• **THE TASK**
Return, exactly and in full, the lines of the records below starting at the one with "Etiqueta (401, 1096)" and ending at the one with "Comidas de Confraternidad (424, 1023)", and no other lines.

• **EXCERPTED RECORDS**
——

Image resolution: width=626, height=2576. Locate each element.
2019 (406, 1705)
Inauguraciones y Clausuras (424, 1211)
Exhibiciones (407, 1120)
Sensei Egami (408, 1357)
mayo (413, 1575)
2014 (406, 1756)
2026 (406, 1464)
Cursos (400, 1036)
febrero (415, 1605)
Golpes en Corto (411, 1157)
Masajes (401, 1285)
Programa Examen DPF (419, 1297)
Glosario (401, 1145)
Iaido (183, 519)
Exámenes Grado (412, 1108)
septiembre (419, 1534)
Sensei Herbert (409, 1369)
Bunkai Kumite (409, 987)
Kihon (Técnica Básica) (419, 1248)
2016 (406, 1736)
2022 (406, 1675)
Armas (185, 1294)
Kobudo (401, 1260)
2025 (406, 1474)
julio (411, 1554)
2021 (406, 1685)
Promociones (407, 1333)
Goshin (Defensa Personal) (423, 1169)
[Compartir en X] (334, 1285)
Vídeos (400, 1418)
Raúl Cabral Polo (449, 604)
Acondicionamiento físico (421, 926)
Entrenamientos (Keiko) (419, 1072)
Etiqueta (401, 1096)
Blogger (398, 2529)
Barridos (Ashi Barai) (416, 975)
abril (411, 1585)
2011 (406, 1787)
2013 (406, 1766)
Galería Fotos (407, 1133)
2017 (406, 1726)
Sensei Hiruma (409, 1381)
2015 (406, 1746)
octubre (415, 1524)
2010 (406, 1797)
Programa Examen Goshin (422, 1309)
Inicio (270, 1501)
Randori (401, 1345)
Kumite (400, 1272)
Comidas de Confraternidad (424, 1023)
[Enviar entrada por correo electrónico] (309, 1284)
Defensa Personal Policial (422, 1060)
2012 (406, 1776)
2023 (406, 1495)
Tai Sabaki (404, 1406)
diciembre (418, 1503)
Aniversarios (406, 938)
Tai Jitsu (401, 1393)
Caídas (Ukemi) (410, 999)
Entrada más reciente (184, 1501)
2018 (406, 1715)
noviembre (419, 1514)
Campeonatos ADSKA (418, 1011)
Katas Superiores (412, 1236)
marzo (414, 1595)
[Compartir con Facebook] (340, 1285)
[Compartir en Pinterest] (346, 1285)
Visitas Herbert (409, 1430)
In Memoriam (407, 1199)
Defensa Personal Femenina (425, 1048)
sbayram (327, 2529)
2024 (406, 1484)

——

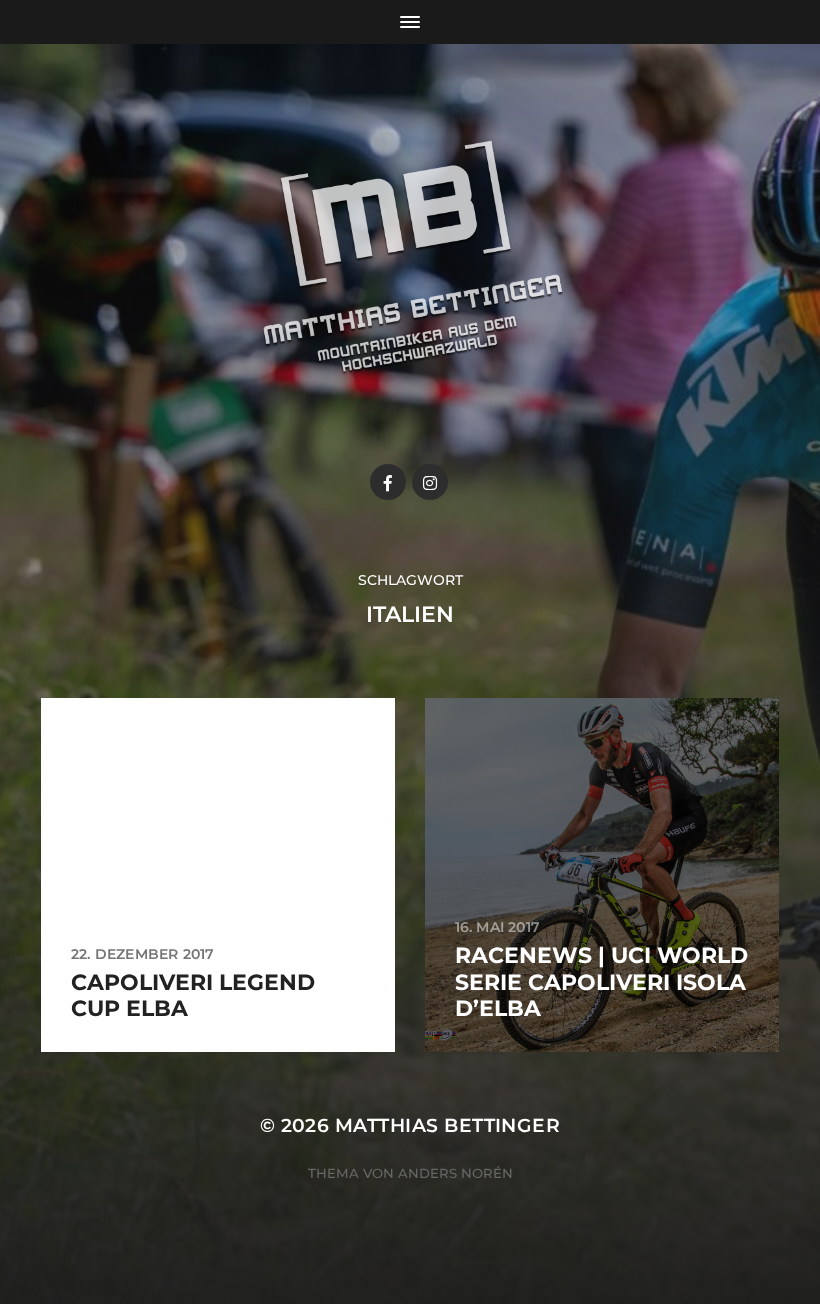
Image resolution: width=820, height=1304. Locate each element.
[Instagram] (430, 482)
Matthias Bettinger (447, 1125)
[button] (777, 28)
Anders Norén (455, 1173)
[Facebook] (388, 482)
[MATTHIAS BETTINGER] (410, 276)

——

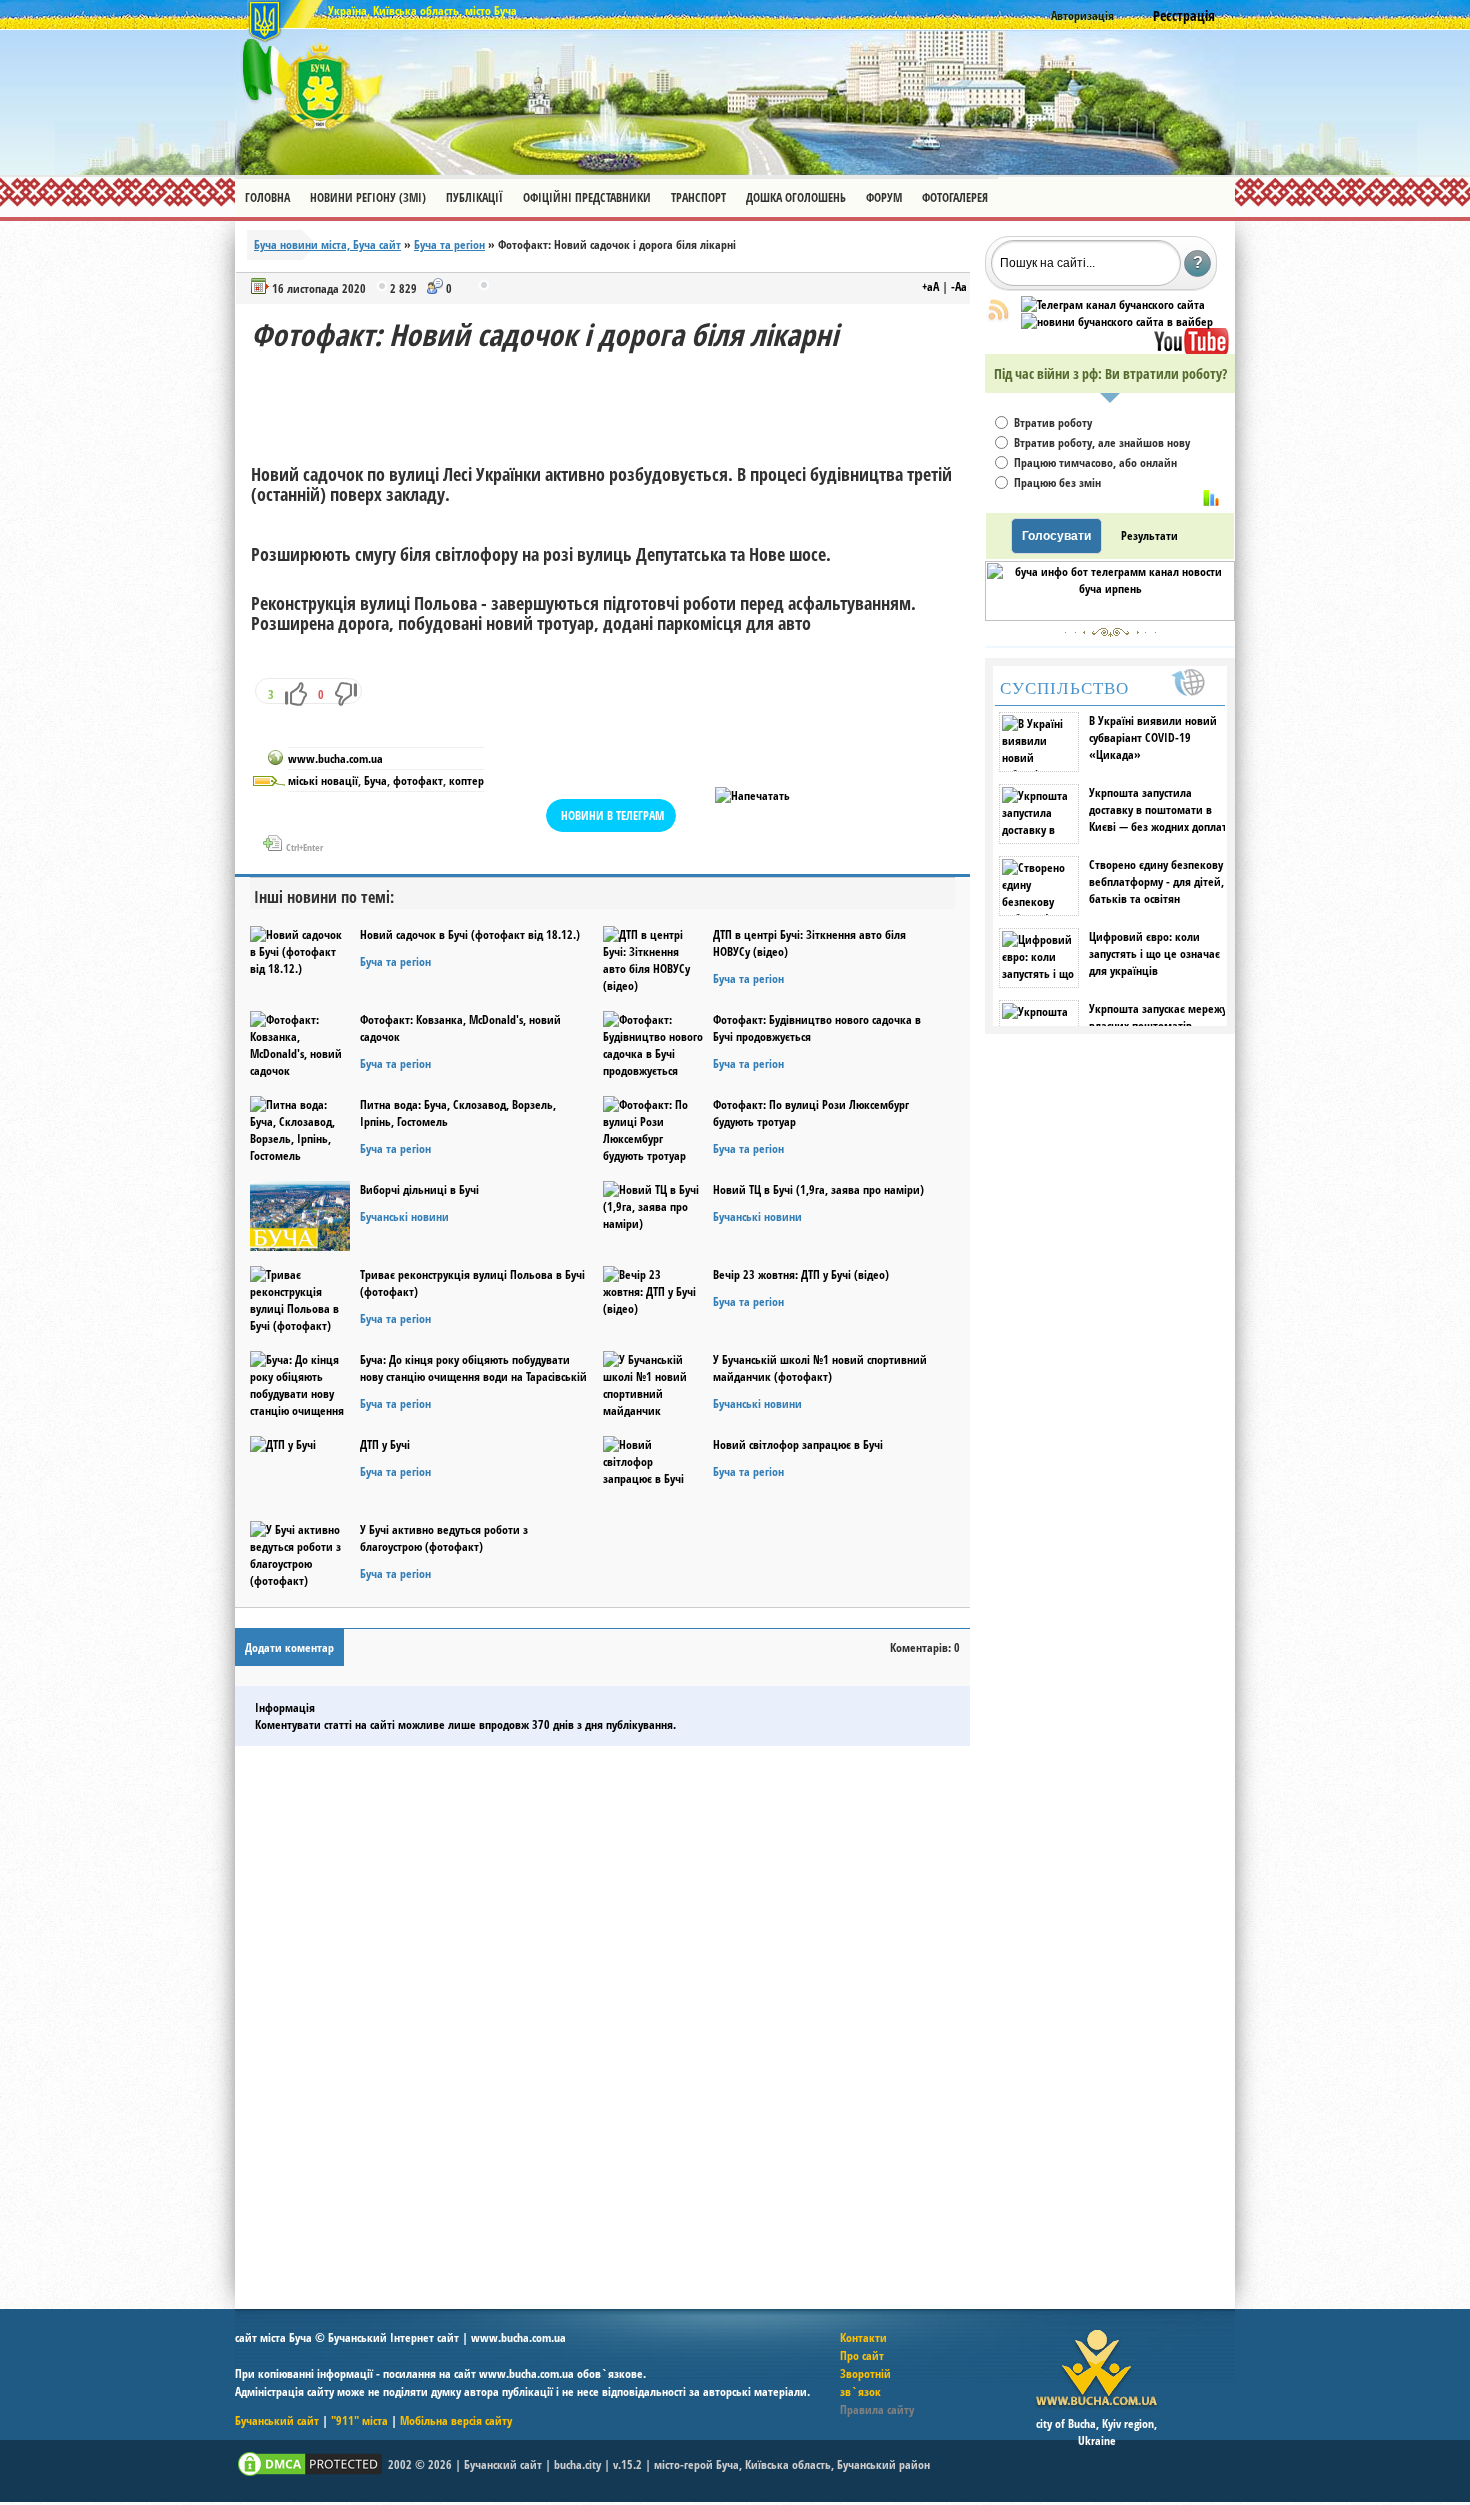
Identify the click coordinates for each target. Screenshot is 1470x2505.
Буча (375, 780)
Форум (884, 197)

——

• **EXPECTED ANSWER**
Etiqueta (401, 1096)
Blogger (398, 2529)
Barridos (Ashi Barai) (416, 975)
abril (411, 1585)
2011 (406, 1787)
2013 (406, 1766)
Galería Fotos (407, 1133)
2017 (406, 1726)
Sensei Hiruma (409, 1381)
2015 (406, 1746)
octubre (415, 1524)
2010 (406, 1797)
Programa Examen Goshin (422, 1309)
Inicio (270, 1501)
Randori (401, 1345)
Kumite (400, 1272)
Comidas de Confraternidad (424, 1023)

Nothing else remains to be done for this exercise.